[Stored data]

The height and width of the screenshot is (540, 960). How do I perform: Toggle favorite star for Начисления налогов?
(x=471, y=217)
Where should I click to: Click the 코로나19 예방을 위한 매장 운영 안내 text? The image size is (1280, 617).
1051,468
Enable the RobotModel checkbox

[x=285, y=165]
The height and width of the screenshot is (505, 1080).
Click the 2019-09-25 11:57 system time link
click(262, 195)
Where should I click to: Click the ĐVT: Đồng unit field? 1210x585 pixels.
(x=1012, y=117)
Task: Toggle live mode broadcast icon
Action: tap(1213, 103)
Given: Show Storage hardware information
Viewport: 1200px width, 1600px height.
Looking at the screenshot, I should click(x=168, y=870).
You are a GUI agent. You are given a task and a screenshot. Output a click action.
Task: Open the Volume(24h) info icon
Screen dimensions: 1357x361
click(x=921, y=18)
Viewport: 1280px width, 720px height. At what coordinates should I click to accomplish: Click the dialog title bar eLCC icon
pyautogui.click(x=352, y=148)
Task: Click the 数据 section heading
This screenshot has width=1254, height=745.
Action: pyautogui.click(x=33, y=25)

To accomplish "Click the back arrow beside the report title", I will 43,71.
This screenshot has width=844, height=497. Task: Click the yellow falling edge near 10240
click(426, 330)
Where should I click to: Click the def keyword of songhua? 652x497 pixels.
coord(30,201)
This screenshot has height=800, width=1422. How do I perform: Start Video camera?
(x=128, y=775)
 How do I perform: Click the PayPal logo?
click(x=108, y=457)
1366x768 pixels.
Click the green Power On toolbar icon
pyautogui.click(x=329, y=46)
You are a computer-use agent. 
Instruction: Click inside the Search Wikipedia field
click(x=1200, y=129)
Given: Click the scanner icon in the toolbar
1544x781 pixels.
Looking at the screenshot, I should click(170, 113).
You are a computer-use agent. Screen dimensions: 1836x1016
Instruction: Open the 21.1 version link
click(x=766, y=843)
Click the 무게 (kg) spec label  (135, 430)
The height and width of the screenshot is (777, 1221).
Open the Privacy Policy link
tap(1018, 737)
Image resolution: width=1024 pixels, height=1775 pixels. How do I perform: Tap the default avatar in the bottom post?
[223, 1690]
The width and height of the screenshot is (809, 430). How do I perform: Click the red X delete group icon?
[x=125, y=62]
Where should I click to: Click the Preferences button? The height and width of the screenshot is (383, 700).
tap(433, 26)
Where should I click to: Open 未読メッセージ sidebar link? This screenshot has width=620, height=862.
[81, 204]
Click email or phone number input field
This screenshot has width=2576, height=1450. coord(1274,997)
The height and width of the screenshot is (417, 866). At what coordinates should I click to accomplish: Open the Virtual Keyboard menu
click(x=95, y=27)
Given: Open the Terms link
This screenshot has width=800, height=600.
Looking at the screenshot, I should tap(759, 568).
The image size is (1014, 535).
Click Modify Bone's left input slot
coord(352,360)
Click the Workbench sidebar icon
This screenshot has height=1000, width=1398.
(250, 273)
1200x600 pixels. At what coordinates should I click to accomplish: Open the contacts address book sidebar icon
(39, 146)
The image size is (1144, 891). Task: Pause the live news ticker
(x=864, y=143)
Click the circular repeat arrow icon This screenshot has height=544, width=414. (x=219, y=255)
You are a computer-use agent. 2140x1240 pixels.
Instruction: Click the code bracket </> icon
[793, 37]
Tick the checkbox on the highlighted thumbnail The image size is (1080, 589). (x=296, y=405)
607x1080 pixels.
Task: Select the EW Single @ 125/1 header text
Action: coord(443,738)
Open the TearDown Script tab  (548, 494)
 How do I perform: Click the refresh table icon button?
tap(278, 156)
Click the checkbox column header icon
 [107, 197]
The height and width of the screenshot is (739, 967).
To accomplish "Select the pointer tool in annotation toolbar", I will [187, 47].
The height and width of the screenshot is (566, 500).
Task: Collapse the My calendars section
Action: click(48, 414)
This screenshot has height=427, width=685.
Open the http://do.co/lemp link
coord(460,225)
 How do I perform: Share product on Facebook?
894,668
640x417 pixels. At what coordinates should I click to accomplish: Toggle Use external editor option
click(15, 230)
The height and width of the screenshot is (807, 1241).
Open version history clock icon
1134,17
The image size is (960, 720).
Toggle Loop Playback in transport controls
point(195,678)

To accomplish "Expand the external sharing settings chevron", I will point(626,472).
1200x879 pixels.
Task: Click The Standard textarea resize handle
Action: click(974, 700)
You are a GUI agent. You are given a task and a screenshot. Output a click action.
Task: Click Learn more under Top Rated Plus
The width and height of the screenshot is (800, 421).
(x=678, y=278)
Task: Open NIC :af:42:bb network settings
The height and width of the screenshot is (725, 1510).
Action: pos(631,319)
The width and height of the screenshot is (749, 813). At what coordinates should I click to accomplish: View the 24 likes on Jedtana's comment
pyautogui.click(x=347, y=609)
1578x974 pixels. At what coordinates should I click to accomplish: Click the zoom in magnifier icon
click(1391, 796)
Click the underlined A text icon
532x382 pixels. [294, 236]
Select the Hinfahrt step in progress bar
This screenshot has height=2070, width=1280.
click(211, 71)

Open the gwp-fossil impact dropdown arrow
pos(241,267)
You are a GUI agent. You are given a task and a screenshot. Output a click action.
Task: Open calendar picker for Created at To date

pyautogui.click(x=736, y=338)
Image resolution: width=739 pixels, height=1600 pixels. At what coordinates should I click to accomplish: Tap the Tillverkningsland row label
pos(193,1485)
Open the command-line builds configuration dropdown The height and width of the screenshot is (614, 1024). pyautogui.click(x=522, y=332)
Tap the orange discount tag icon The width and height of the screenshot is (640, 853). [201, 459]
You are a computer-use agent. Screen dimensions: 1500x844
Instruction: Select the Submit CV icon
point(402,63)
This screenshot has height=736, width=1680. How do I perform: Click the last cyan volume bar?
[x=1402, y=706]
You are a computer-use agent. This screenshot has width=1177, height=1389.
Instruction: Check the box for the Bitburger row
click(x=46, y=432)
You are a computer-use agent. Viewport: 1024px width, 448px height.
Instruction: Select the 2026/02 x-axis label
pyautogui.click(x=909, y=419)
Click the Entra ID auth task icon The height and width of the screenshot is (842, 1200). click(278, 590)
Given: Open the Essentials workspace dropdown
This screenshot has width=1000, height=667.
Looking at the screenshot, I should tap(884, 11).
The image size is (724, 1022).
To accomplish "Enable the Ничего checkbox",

# Exercise directions:
The entries above need to be repeated in full, exactly as written.

# Reply:
The height and width of the screenshot is (540, 960). How do I perform: Toggle favorite star for Начисления налогов?
(x=471, y=217)
Where should I click to: Click the 코로나19 예방을 위한 매장 운영 안내 text? The image size is (1280, 617).
1051,468
Enable the RobotModel checkbox

[x=285, y=165]
The height and width of the screenshot is (505, 1080).
Click the 2019-09-25 11:57 system time link
click(262, 195)
Where should I click to: Click the ĐVT: Đồng unit field? 1210x585 pixels.
(x=1012, y=117)
Task: Toggle live mode broadcast icon
Action: tap(1213, 103)
Given: Show Storage hardware information
Viewport: 1200px width, 1600px height.
Looking at the screenshot, I should click(x=168, y=870).
You are a GUI agent. You are given a task and a screenshot. Output a click action.
Task: Open the Volume(24h) info icon
Screen dimensions: 1357x361
click(x=921, y=18)
Viewport: 1280px width, 720px height. At what coordinates should I click to accomplish: Click the dialog title bar eLCC icon
pyautogui.click(x=352, y=148)
Task: Click the 数据 section heading
This screenshot has width=1254, height=745.
Action: pyautogui.click(x=33, y=25)

To accomplish "Click the back arrow beside the report title", I will 43,71.
This screenshot has width=844, height=497. Task: Click the yellow falling edge near 10240
click(426, 330)
Where should I click to: Click the def keyword of songhua? 652x497 pixels.
coord(30,201)
This screenshot has height=800, width=1422. How do I perform: Start Video camera?
(x=128, y=775)
 How do I perform: Click the PayPal logo?
click(x=108, y=457)
1366x768 pixels.
Click the green Power On toolbar icon
pyautogui.click(x=329, y=46)
You are a computer-use agent. 
Instruction: Click inside the Search Wikipedia field
click(x=1200, y=129)
Given: Click the scanner icon in the toolbar
1544x781 pixels.
Looking at the screenshot, I should click(170, 113).
You are a computer-use agent. Screen dimensions: 1836x1016
Instruction: Open the 21.1 version link
click(x=766, y=843)
Click the 무게 (kg) spec label  (135, 430)
The height and width of the screenshot is (777, 1221).
Open the Privacy Policy link
tap(1018, 737)
Image resolution: width=1024 pixels, height=1775 pixels. How do I perform: Tap the default avatar in the bottom post?
[223, 1690]
The width and height of the screenshot is (809, 430). How do I perform: Click the red X delete group icon?
[x=125, y=62]
Where should I click to: Click the Preferences button? The height and width of the screenshot is (383, 700).
tap(433, 26)
Where should I click to: Open 未読メッセージ sidebar link? This screenshot has width=620, height=862.
[81, 204]
Click email or phone number input field
This screenshot has width=2576, height=1450. coord(1274,997)
The height and width of the screenshot is (417, 866). At what coordinates should I click to accomplish: Open the Virtual Keyboard menu
click(x=95, y=27)
Given: Open the Terms link
This screenshot has width=800, height=600.
Looking at the screenshot, I should tap(759, 568).
The image size is (1014, 535).
Click Modify Bone's left input slot
coord(352,360)
Click the Workbench sidebar icon
This screenshot has height=1000, width=1398.
(250, 273)
1200x600 pixels. At what coordinates should I click to accomplish: Open the contacts address book sidebar icon
(39, 146)
The image size is (1144, 891). Task: Pause the live news ticker
(x=864, y=143)
Click the circular repeat arrow icon This screenshot has height=544, width=414. (x=219, y=255)
You are a computer-use agent. 2140x1240 pixels.
Instruction: Click the code bracket </> icon
[793, 37]
Tick the checkbox on the highlighted thumbnail The image size is (1080, 589). (x=296, y=405)
607x1080 pixels.
Task: Select the EW Single @ 125/1 header text
Action: coord(443,738)
Open the TearDown Script tab  (548, 494)
 How do I perform: Click the refresh table icon button?
tap(278, 156)
Click the checkbox column header icon
 [107, 197]
The height and width of the screenshot is (739, 967).
To accomplish "Select the pointer tool in annotation toolbar", I will [187, 47].
The height and width of the screenshot is (566, 500).
Task: Collapse the My calendars section
Action: click(48, 414)
This screenshot has height=427, width=685.
Open the http://do.co/lemp link
coord(460,225)
 How do I perform: Share product on Facebook?
894,668
640x417 pixels. At what coordinates should I click to accomplish: Toggle Use external editor option
click(15, 230)
The height and width of the screenshot is (807, 1241).
Open version history clock icon
1134,17
The image size is (960, 720).
Toggle Loop Playback in transport controls
point(195,678)

To accomplish "Expand the external sharing settings chevron", I will point(626,472).
1200x879 pixels.
Task: Click The Standard textarea resize handle
Action: click(974, 700)
You are a GUI agent. You are given a task and a screenshot. Output a click action.
Task: Click Learn more under Top Rated Plus
The width and height of the screenshot is (800, 421).
(x=678, y=278)
Task: Open NIC :af:42:bb network settings
The height and width of the screenshot is (725, 1510).
Action: pos(631,319)
The width and height of the screenshot is (749, 813). At what coordinates should I click to accomplish: View the 24 likes on Jedtana's comment
pyautogui.click(x=347, y=609)
1578x974 pixels. At what coordinates should I click to accomplish: Click the zoom in magnifier icon
click(1391, 796)
Click the underlined A text icon
532x382 pixels. [294, 236]
Select the Hinfahrt step in progress bar
This screenshot has height=2070, width=1280.
click(211, 71)

Open the gwp-fossil impact dropdown arrow
pos(241,267)
You are a GUI agent. You are given a task and a screenshot. Output a click action.
Task: Open calendar picker for Created at To date

pyautogui.click(x=736, y=338)
Image resolution: width=739 pixels, height=1600 pixels. At what coordinates should I click to accomplish: Tap the Tillverkningsland row label
pos(193,1485)
Open the command-line builds configuration dropdown The height and width of the screenshot is (614, 1024). pyautogui.click(x=522, y=332)
Tap the orange discount tag icon The width and height of the screenshot is (640, 853). [201, 459]
You are a computer-use agent. Screen dimensions: 1500x844
Instruction: Select the Submit CV icon
point(402,63)
This screenshot has height=736, width=1680. How do I perform: Click the last cyan volume bar?
[x=1402, y=706]
You are a computer-use agent. This screenshot has width=1177, height=1389.
Instruction: Check the box for the Bitburger row
click(x=46, y=432)
You are a computer-use agent. Viewport: 1024px width, 448px height.
Instruction: Select the 2026/02 x-axis label
pyautogui.click(x=909, y=419)
Click the Entra ID auth task icon The height and width of the screenshot is (842, 1200). click(278, 590)
Given: Open the Essentials workspace dropdown
This screenshot has width=1000, height=667.
Looking at the screenshot, I should tap(884, 11).
The image size is (724, 1022).
To accomplish "Enable the Ничего checkbox",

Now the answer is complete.